Items from a data source
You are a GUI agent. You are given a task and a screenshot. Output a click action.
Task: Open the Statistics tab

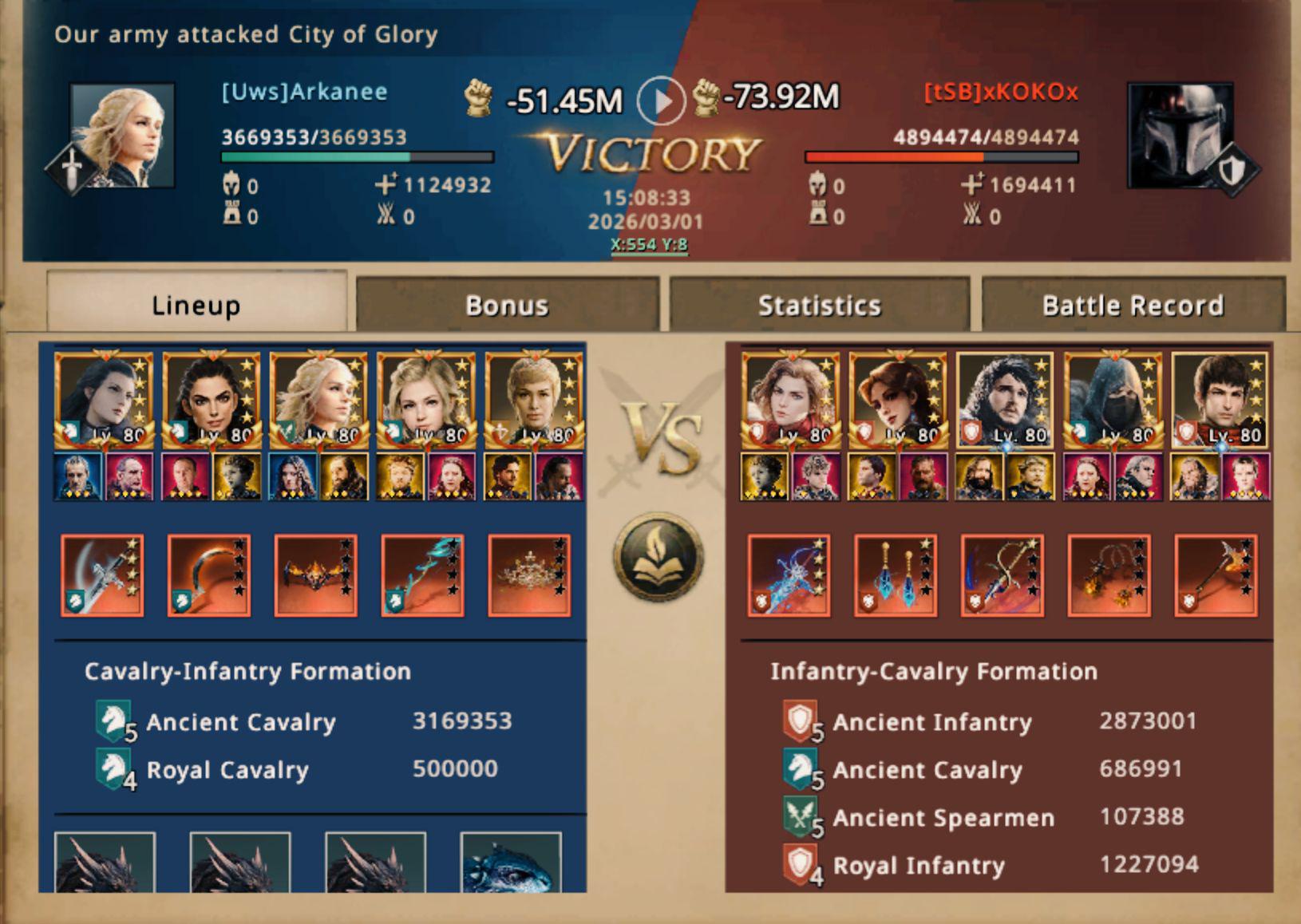pos(819,305)
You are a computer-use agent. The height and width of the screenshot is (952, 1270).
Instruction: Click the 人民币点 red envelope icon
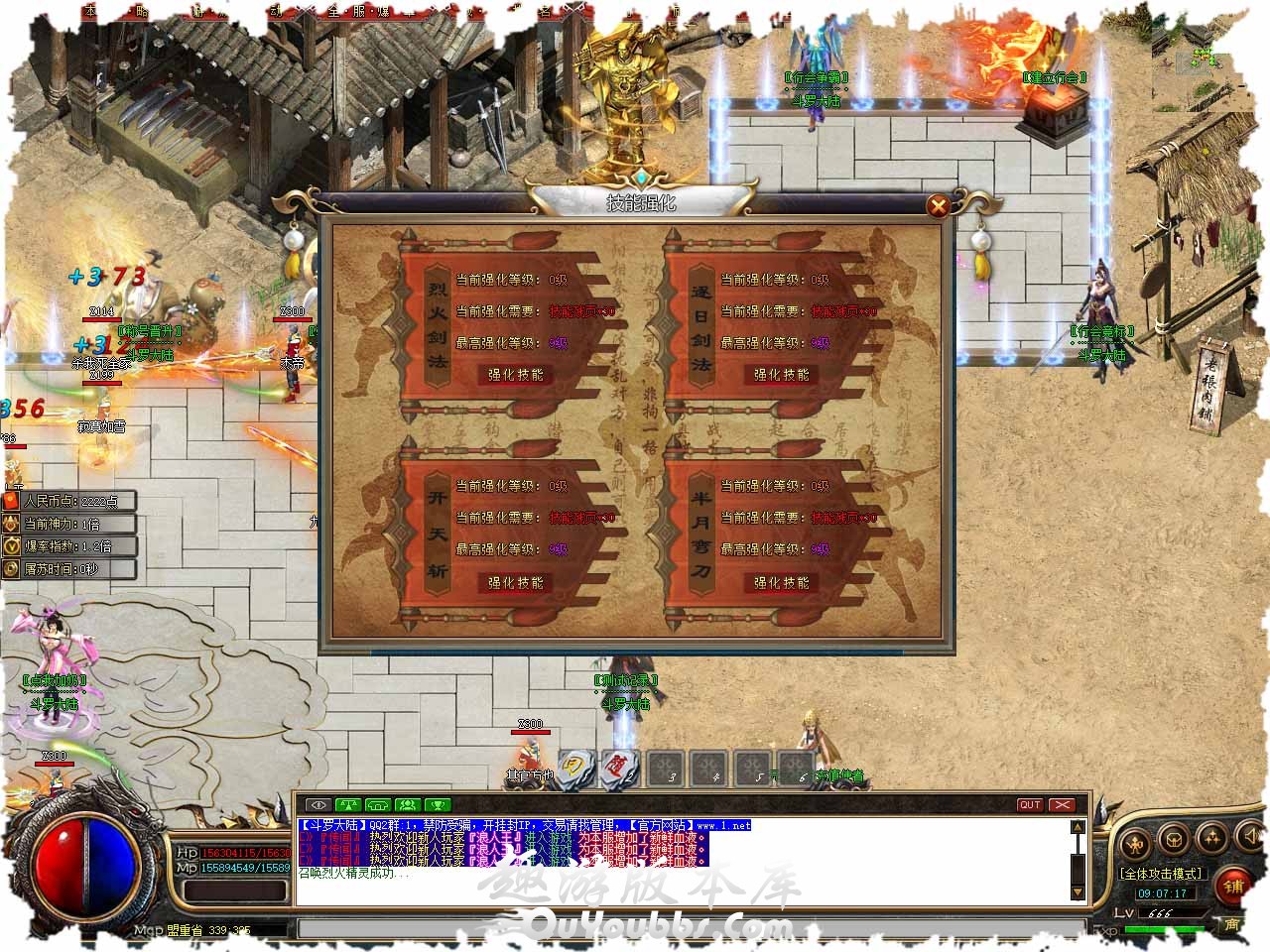[x=12, y=502]
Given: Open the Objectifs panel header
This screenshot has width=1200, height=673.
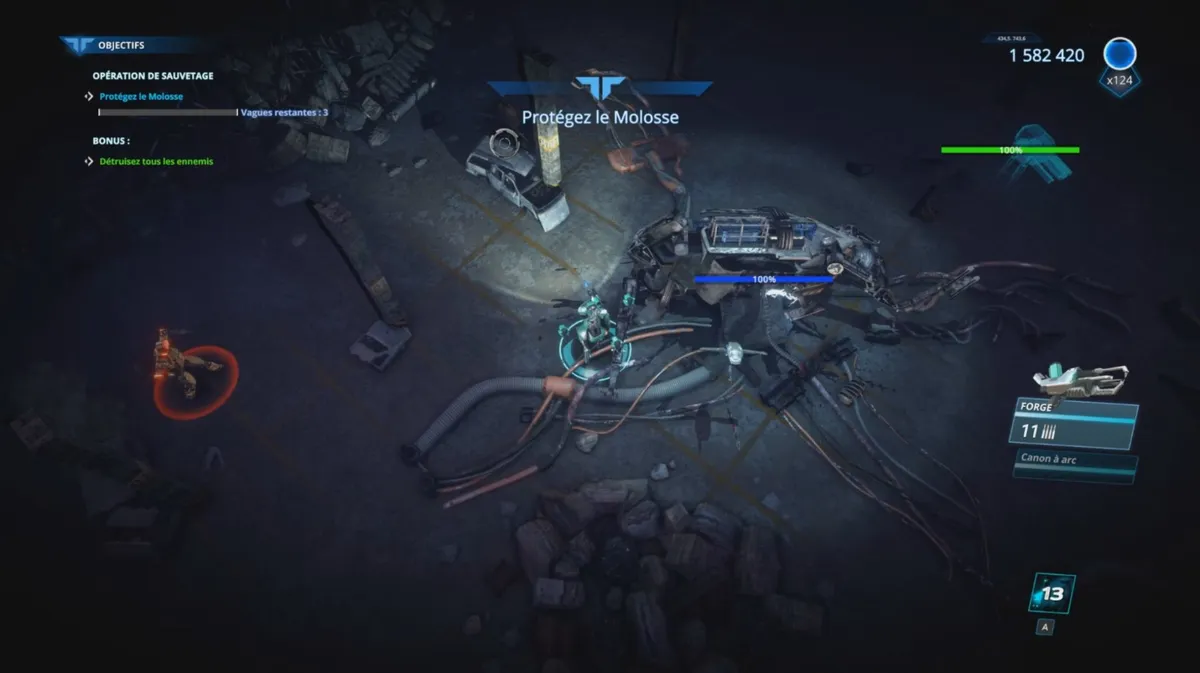Looking at the screenshot, I should pos(120,45).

#### Instructions for the task:
Change each "Open" in the records to "Show" and write the records out again with nothing else altered. Omit the pictures.

#### In response:
You are a GUI agent. You are given a task and a screenshot. Output a click action.
Task: Show the Statistics tab

pos(819,305)
You are a computer-use agent. The height and width of the screenshot is (952, 1270).
Instruction: Click the 人民币点 red envelope icon
[x=12, y=502]
Given: Show the Objectifs panel header
This screenshot has width=1200, height=673.
Looking at the screenshot, I should pos(120,45).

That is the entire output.